Aynı zamanda, içinde yaşadığımız devir de bir tür kıyamet sürecidir. İnsanın ölerek boyut değiştirmesi bir bakıma kıyametinin kopmasıyla eşdeğerdir. Bütün İlahi öğretilerin ortak amacı, insanları kıyamet sürecine ve şartlarına hazır hale getirerek o şartlara uygun bir form kazandırmaktır diyebiliriz. Bu önemli izahtan sonra şimdi gelin ayetlerin mana okyanusuna bir dalalım:

Ayet 1-2) Yalanlanması mümkün olmayan ve kesin olarak vuku bulacak Vakıa oluştuğu zaman.

Açılımı:   “ İnsanlar, belli şuursal arınma çalışmalarıyla kıyam ederek uyanışa geçiş sürecine girdikleri zaman, kazandıkları yeni açılımlar ve basiretlerinin keskinleşmesiyle bu uyanış artık onlar için yalanlanmayacak düzeye erişmiştir. ”

Ayet 3)      O, alçaltıcı ve yükselticidir.

Açılımı:   “  Bu şuursal uyanış ve yüksek kozmik tesirlerin etkileri, insanlarda hem yükseltici hem de alçaltıcı tesir oluşturmaktadır. İnançlı bireyleri şuursal cennetlerinde yükselterek onlarda yepyeni algısal müşahedeler oluştururken, inkar ehli olan bireylerin şuurlarında da perdeler oluşturarak onlarda da şuursal gerilik meydana getirmektedir. (Kabe’deki celal tecellilerinin bazı insanlarda aksi tesir uyandırması örneğinde olduğu gibi). ”

Ayet 4)      Yer şiddetle sarsıldığı zaman. .

Açılımı:  “  İnsanda oluşan bu şuursal değişim ve dönüşümlerin etkisiyle şiddetli bir sarsıntı hissedilir. Bu, bir nevi,  sinir sistemindeki biyoelektrik gücün kesilmesiyle bedenin sarsılmasına benzer. Mevcut tüm birimler, şiddetli bir sarsıntıyla sarsıntıya geçerek insanın şuurunda ve basiretinde dağılmaya ve yok olmaya başlar. Fena sırrı aşikâr olarak yaşanmaktadır (Zilzal suresi 1). Varlığın aslının, orijininin, Hakk’ın Esması olduğu sırrı müşahede edilir. Bu hakikât belirgin olunca da algılanan zahiri görüntü, basiretimizde sarsıntıya uğrayarak yok olur. ”

Ayet 5-6)    Dağlar serpildikçe serpildiği, dağılıp toz duman haline geldiğinde.

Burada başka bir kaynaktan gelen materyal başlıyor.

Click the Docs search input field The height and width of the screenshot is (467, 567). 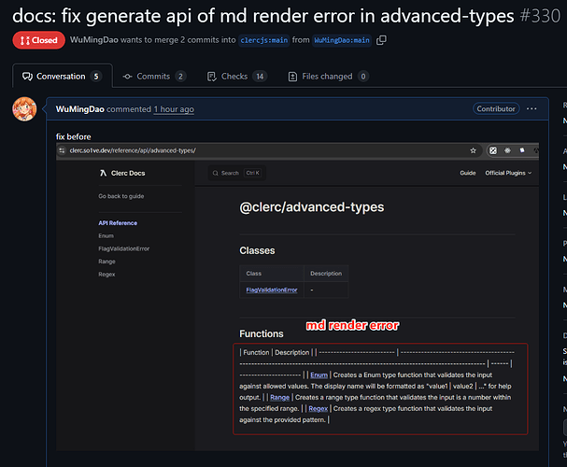(237, 173)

Açılımı:      Bu aşamaya gelindiğinde benlik dağı şiddetle sarsılarak serpilişe geçer ve neticede dağılıp toz duman haline gelir. Bu tesir, Kurân’ın ihtiva ettiği anlamların inzal yoluyla bilinçlerde açığa çıkması neticesinde hissedilmektedir. Dağ kelimesiyle sembolleştirilen Benlik, hakikâtin oluşturacağı haşyet sonucu dağılarak adeta paramparça olmaktadır. Zira, tüm mevcut birimlerde var sanılan varlıklar, bir serap hükmünde yok olarak sadece Hakk’ın varolduğu gerçeği aşikâr olmakta ve böylelikle izafi benlik bilinci ortadan kalkmaktadır. ”

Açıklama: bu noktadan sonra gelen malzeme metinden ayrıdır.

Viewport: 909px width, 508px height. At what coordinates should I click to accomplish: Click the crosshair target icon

Ayet 7-10)    Ve sizler, üç sınıf olduğunuzda  sağın adamları mutludur. (Ashabı Meymene)

Diğerleri solun adamları ise mutsuzdur. (Ashabı Meş’eme)

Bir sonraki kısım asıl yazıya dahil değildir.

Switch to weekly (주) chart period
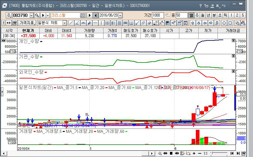coord(197,15)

Bir de sabikûn olanlar(inanç ve Salih amelde ileri geçenler) vardır.

Açılımı:    “ Yine bu şuursal uyanış sürecinde insanlar üç kategoriye ayrılırlar. Birinci kategori Meymene Ashabı denilen sağ kesimdir. Uğurlu insanlardır. Amel kitapları sağ taraflarından verilenlerdir. Sağ taraflarındaki pozitif yükleri ağır basanlardır aynı zamanda. Ashabı Meş’eme ise amel tarafları sollarından verilen uğursuz ve bahtsız kesimi ifade eder. Sol taraflarındaki negatif günah yükleri ağır basanlardır. Bir de sabikûn denilen Salih amelde yarışan ve yüksek derecelere erişen bir kesim vardır. Bunlar, İhlas makamına ermiş olan sâdık müminlerdir. ”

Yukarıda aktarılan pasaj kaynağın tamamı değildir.